Кстати, сейчас я придумал лучший ответ на ваш вопрос о том, к какому типу писателей я отношусь. Нил Стивенсон как-то сказал мне, что есть две модели писателей: Данте и автор «Беовульфа». Данте писал, потому что у него был спонсор, патрон. Он давал ему деньги, чтобы тот мог творить и посвящать ему стихи. С другой стороны, парень, который написал «Беовульфа», ходил от деревни к деревне, рассказывал свои истории, а взамен его кормили и давали ночлег.

Это разделение, мне кажется, продолжается до сегодняшнего дня.
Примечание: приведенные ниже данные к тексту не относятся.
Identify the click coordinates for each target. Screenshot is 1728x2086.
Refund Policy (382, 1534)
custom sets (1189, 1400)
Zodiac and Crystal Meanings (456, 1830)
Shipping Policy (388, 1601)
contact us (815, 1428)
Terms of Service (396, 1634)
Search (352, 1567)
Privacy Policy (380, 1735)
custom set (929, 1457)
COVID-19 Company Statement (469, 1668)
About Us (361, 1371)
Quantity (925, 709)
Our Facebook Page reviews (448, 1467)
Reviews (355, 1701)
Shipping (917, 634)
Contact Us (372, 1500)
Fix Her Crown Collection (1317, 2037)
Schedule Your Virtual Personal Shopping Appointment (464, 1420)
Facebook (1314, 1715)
В роли патронов для Данте выступают университеты, а сами они совмещают написание романов в академичном стиле с преподаванием писательского мастерства. «Беовульфы» же, в свою очередь, все так же ездят от города к городу и сами предлагают свои истории за деньги и уверены они только в одном: если людям не понравится их рассказ, они не поедят. И я точно знаю, в какой я категории.

— Есть еще третья модель, вроде автора «Путешествия на запад» У Чэньэня, который всю жизнь работал мелким чиновником и втайне писал свой роман, увидевший свет только после его смерти…

— Ну да, есть такое, хотя здесь мы не можем быть уверены ни в датировке, ни в авторстве. Но с другой стороны – тот же Кафка – ведь та же самая история. Такие люди достойны уважения, но это не мой тип.

— Я к тому, что считается, мол, высокая литература пишется только так, не ради денег, для себя. Ваш пример подтверждает, что это не так. Вот вы, как никто другой, любите участвовать в разнообразных антологиях, где авторы пишут рассказы на заданную тему. Как удается совмещать заказ и литературу?

— Ну, свод Сикстинской капеллы тоже был расписан на заказ, и тут ни у кого вопросов почему-то не возникает. Мне кажется, что у меня это связано с английской традицией, в которой я существую.

У нас ведь все очень просто — если бы Шекспир писал плохие драмы, он бы не ел. Диккенс писал романы-сериалы, чтобы есть. Это великие произведения, но написаны они были, среди прочего, чтобы заработать на хлеб. И я горжусь этой традицией.